The changes to the strategy could include changing parameters of the algorithm, adding or removing commodities from the universe of available assets, or tweaking the roll mechanism.
“We might propose some change to the algorithm because of extreme market conditions in terms of risk,” said Frederic Hervouet, head of sales at Diapason. “Also we want to be as diversified as possible, so as other commodity markets become more liquid, we can add them as components to the basket.”
Structured products based on quantitative trading models have proved popular with institutional, high-net-worth and retail investors over the past year. As the payouts are dependent on rules-based algorithms, the products are considered more transparent than the hedge fund strategies many seek to replicate. As trading decisions are made by a quantitative model rather than by a manager, the products also typically charge lower management fees than hedge funds.
The Diapason Commodity Rotator charges an annual fee of 130 basis points. But Lionel Semonin, managing director and global head of commodity investor products at JP Morgan in London, says comparing the Diapason Commodity Rotator to other quantitative trading strategies is not comparing like with like.

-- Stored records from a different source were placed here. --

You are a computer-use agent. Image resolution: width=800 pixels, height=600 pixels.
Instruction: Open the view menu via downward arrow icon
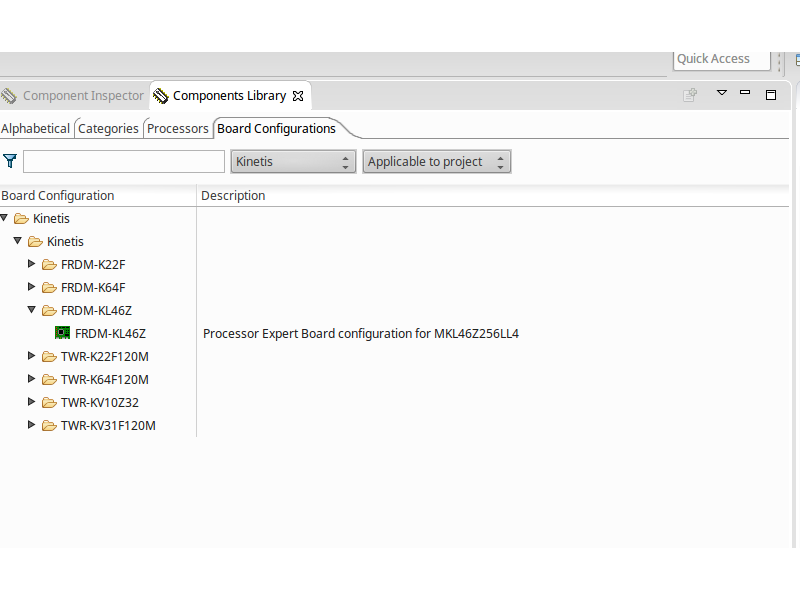[721, 92]
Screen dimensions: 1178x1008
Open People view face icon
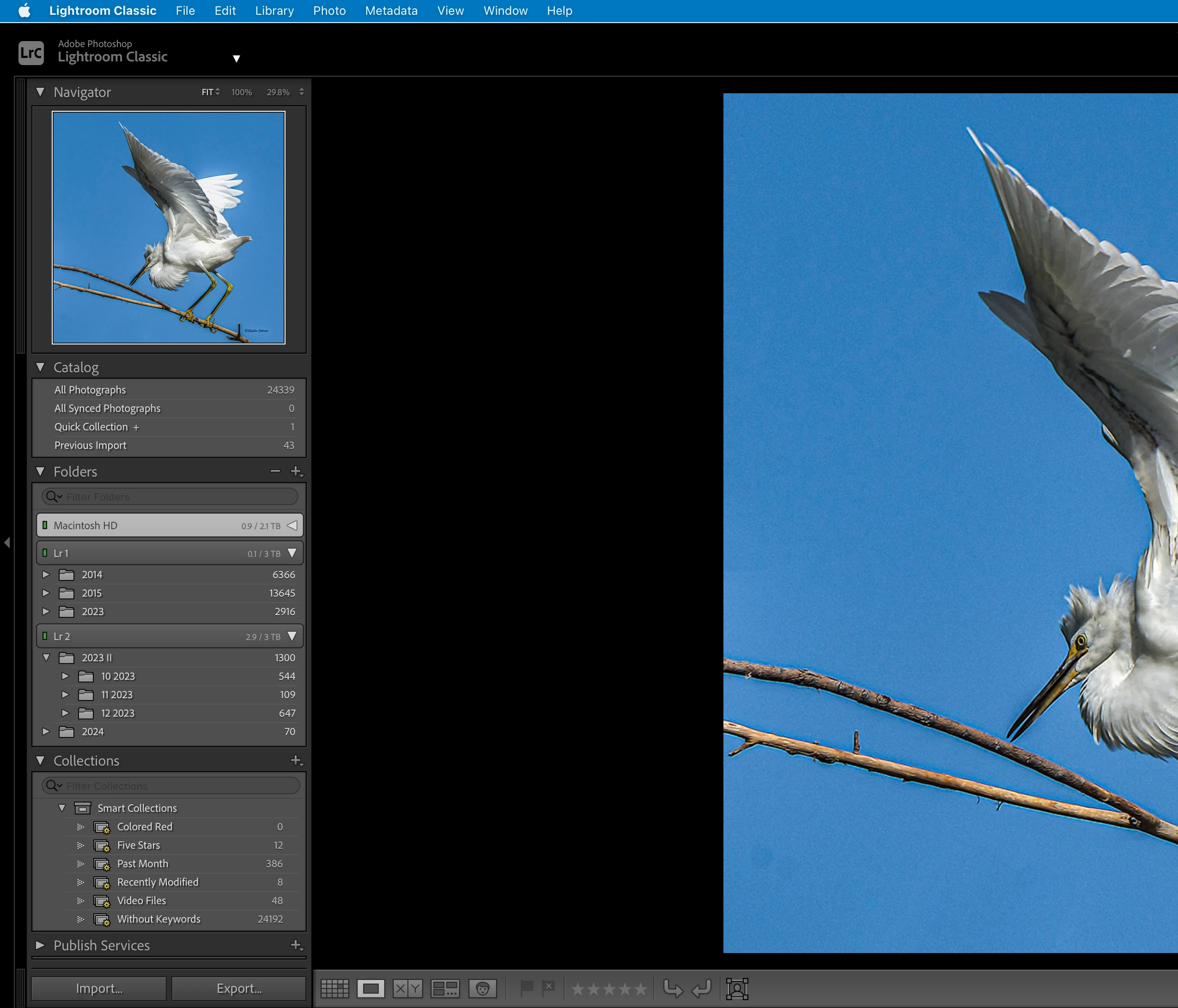[482, 989]
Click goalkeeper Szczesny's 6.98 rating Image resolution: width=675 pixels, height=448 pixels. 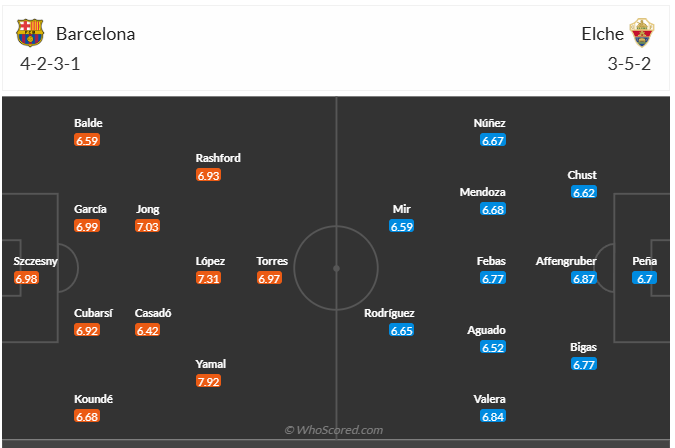(27, 278)
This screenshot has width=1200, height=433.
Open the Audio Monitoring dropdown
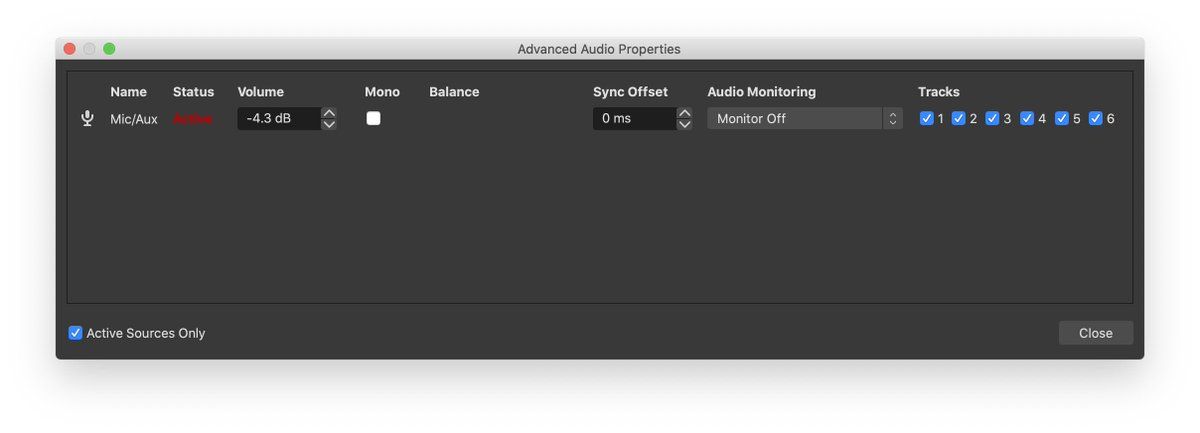coord(805,118)
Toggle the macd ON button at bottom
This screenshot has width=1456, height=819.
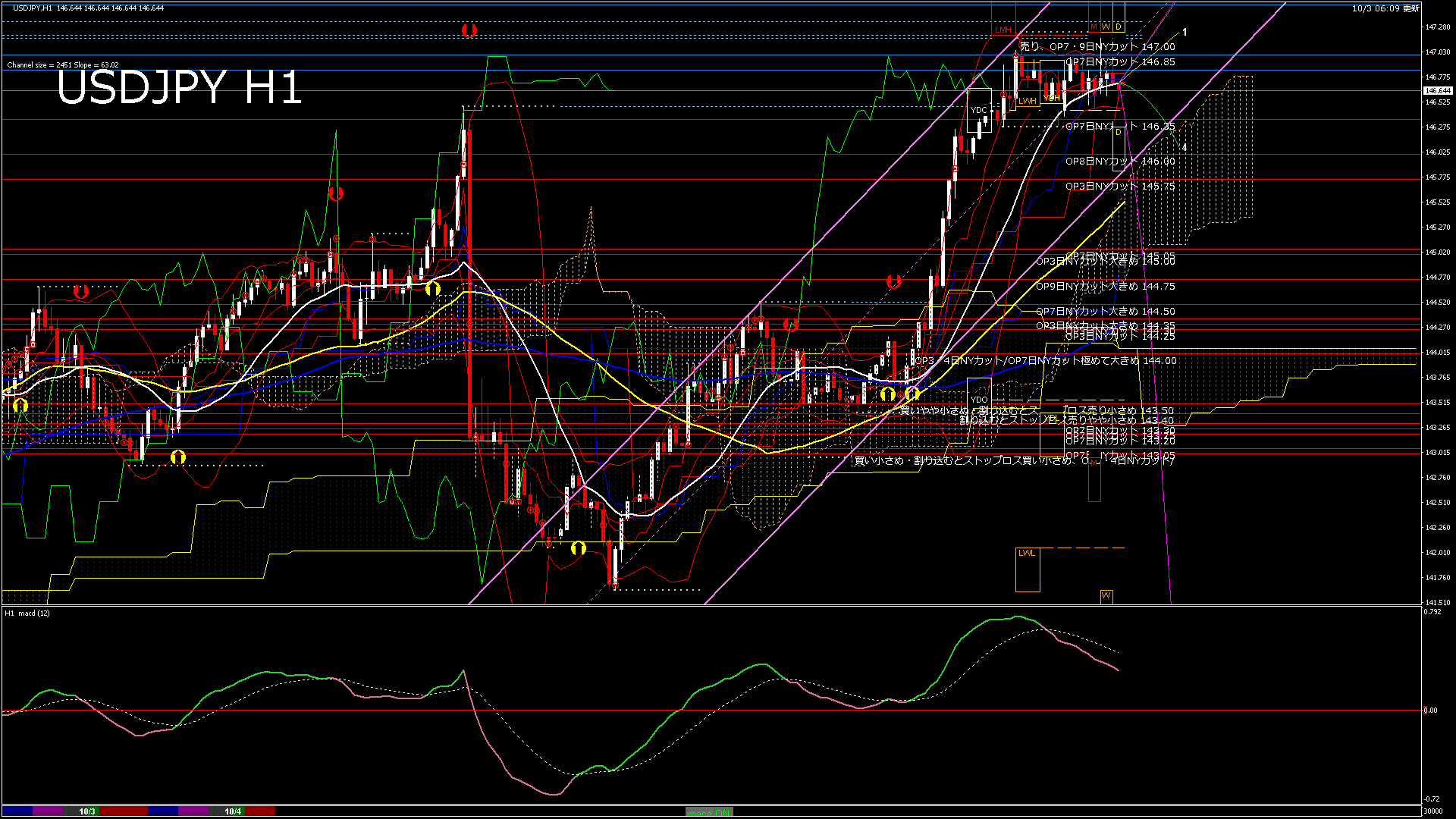pyautogui.click(x=709, y=812)
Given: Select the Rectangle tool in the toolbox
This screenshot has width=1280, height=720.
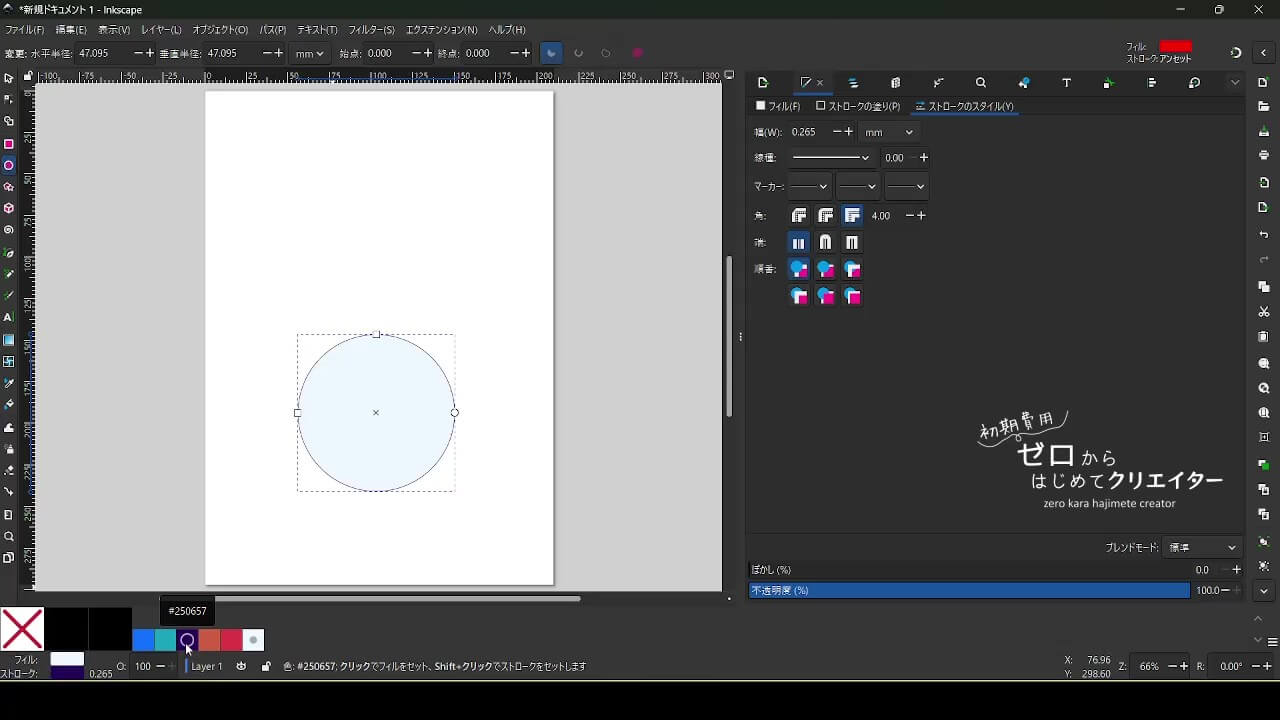Looking at the screenshot, I should [x=9, y=144].
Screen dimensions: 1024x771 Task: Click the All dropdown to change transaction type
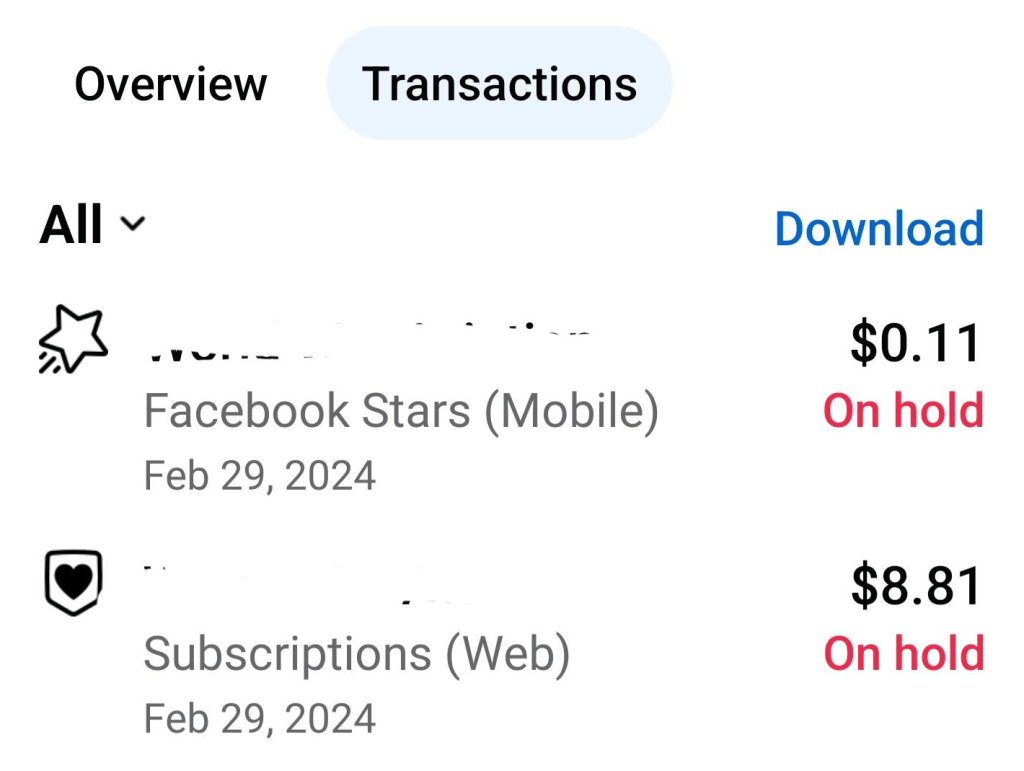coord(90,225)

“Investors want the transparency in how the basket components are chosen and the overall trading strategy, but they also want advice, since the commodity market is opaque and the pace of change is quick,” said Semonin. “This offers the best of both worlds – the discipline, the framework and the quantitative aspect of it, combined with some discretionary asset management. The fees are cheaper than for a fully managed product.”
Based on 12 years of backtesting, the internal rate of return of the product is 20.7% net of all fees, with a daily volatility (annualised) of 14.6% and a Sharpe ratio of 1.1. The maximum exposure of any commodity in the basket is 10% – that means if only one out of the 25 commodities meets the performance and mean reversion tests set out by the algorithm, the remaining 90% of the investment would be held in cash rather than being invested in the single performing commodity.
“The algorithm works well in the sense that there is under-investment when there is a bear market. The model aggressively re-invests up to 100% when the market is coming back to a bull situation,” said Hervouet. “The effect is that you have a high correlation with the commodity indexes when the market is rising, but a low correlation on the downside of the market.”